Dataset excerpt:

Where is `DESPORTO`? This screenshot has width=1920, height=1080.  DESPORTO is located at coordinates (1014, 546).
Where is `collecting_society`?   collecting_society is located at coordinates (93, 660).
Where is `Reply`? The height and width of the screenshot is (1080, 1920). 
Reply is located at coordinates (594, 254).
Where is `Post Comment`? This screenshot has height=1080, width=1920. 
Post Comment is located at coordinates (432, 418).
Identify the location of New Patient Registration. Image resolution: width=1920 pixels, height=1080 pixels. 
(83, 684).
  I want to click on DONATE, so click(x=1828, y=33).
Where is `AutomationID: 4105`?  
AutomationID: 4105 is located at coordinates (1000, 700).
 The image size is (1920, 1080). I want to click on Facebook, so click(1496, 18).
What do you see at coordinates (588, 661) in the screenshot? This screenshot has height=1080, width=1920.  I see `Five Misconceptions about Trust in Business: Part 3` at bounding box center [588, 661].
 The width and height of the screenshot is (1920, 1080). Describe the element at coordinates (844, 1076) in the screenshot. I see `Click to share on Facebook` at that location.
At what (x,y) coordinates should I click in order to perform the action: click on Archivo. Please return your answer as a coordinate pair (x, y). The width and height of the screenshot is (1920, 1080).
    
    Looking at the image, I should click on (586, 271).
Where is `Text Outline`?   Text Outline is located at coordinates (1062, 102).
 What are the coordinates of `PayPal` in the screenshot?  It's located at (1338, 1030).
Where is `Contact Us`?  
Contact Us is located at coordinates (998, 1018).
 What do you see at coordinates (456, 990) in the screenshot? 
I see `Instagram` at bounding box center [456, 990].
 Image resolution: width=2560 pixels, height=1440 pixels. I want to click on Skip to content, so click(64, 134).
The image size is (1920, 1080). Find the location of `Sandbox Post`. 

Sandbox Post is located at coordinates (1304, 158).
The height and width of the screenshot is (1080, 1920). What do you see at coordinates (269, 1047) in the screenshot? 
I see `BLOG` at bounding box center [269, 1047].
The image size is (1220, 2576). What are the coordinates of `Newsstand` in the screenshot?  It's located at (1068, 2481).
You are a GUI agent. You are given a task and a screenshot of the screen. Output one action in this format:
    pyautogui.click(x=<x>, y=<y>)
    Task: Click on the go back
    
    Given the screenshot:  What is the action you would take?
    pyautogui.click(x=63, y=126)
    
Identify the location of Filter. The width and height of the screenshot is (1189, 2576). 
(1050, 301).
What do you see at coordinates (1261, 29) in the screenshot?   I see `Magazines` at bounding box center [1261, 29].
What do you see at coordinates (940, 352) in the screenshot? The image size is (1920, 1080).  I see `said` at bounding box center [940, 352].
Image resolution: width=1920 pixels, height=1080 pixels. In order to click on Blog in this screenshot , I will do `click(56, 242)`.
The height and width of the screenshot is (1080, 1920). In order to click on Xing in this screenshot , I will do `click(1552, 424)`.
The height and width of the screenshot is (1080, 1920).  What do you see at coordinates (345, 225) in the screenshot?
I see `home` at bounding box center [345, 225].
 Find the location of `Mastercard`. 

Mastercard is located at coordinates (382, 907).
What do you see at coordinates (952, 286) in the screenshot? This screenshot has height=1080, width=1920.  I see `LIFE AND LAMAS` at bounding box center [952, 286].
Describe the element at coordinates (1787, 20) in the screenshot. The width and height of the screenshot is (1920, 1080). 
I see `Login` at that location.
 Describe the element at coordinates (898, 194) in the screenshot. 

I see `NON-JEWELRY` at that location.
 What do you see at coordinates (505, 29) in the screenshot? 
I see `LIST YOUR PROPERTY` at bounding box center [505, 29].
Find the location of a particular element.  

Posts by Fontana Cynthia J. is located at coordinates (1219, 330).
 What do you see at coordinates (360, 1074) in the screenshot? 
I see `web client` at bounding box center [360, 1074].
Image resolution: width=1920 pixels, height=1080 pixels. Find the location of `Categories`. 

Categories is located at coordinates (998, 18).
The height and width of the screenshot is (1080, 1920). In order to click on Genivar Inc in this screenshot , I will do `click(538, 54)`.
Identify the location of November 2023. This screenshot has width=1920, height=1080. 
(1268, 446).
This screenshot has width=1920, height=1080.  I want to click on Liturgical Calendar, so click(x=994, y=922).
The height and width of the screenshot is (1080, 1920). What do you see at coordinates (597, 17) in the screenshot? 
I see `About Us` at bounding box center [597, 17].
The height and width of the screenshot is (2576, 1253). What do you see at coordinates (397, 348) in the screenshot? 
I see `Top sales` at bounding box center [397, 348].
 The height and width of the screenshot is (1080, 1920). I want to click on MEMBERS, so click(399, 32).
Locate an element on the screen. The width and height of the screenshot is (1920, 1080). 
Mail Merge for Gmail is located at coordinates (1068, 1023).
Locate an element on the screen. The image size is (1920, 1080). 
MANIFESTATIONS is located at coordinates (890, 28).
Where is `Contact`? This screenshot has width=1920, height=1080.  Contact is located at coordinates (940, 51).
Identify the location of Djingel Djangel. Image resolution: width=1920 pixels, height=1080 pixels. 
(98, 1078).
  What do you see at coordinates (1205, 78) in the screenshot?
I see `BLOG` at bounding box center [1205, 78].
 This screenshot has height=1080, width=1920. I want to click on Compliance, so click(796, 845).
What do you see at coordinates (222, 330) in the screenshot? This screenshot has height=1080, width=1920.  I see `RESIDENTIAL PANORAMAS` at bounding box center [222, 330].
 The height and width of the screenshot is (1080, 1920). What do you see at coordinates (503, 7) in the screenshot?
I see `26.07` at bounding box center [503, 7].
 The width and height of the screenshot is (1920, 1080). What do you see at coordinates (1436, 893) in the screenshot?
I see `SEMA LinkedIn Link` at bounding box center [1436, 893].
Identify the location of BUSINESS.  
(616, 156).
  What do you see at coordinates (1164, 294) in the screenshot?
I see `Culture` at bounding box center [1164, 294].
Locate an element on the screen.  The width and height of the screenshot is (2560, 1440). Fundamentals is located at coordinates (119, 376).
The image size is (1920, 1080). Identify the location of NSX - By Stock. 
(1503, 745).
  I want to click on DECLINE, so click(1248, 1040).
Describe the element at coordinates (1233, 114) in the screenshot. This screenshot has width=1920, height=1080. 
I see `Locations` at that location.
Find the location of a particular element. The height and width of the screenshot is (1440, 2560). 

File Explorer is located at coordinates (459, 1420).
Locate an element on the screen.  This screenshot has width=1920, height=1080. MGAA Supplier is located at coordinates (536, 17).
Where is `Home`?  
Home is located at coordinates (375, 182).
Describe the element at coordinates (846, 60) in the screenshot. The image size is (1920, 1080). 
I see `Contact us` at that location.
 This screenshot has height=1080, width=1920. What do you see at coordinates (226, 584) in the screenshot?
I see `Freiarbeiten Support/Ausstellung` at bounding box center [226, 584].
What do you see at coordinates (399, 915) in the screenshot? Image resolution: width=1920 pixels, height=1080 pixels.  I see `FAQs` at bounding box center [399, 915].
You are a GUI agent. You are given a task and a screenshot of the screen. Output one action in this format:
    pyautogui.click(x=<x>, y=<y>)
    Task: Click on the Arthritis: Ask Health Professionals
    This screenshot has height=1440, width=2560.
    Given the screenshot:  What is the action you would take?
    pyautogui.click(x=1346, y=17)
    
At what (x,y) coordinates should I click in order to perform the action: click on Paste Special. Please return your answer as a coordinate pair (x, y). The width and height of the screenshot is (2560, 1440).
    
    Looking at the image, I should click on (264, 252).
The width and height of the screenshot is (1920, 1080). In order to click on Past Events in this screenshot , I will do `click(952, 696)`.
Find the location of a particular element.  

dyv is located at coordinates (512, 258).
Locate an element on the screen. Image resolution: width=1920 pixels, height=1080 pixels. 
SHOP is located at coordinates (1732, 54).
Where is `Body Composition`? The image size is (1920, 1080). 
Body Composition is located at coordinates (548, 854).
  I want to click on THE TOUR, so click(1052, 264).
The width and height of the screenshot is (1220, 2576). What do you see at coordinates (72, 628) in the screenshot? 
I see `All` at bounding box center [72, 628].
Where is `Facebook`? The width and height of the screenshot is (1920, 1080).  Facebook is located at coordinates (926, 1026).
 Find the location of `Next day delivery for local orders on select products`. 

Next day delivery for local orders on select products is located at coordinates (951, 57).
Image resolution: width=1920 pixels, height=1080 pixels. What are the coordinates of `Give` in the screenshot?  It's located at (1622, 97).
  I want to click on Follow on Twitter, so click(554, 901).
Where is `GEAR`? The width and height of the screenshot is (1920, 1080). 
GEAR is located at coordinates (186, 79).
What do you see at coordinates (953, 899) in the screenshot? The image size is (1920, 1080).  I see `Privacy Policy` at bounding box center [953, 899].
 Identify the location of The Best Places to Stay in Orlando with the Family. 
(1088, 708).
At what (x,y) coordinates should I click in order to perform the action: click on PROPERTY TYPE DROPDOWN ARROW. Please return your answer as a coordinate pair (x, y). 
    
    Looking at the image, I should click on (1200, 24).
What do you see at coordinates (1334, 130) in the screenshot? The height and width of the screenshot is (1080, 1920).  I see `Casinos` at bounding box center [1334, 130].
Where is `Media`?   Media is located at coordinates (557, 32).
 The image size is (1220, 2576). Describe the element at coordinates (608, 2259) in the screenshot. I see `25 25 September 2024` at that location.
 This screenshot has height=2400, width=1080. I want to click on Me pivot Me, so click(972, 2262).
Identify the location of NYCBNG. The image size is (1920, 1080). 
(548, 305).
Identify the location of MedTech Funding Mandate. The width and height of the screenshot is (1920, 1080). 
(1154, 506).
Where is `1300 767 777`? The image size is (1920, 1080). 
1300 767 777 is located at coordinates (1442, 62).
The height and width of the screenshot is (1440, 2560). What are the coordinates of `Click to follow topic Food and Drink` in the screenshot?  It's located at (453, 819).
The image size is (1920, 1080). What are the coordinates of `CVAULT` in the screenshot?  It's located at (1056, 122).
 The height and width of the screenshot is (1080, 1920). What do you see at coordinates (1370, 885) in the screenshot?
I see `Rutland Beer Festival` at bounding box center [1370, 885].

- Task brief: Reproduce the lines of the data above, from the line containing "1047) in the screenshot?" through the line containing "The image size is (1220, 2576). What", including both of those lines.

- Answer to this problem:
The height and width of the screenshot is (1080, 1920). What do you see at coordinates (269, 1047) in the screenshot? 
I see `BLOG` at bounding box center [269, 1047].
The image size is (1220, 2576). What are the coordinates of `Newsstand` in the screenshot?  It's located at (1068, 2481).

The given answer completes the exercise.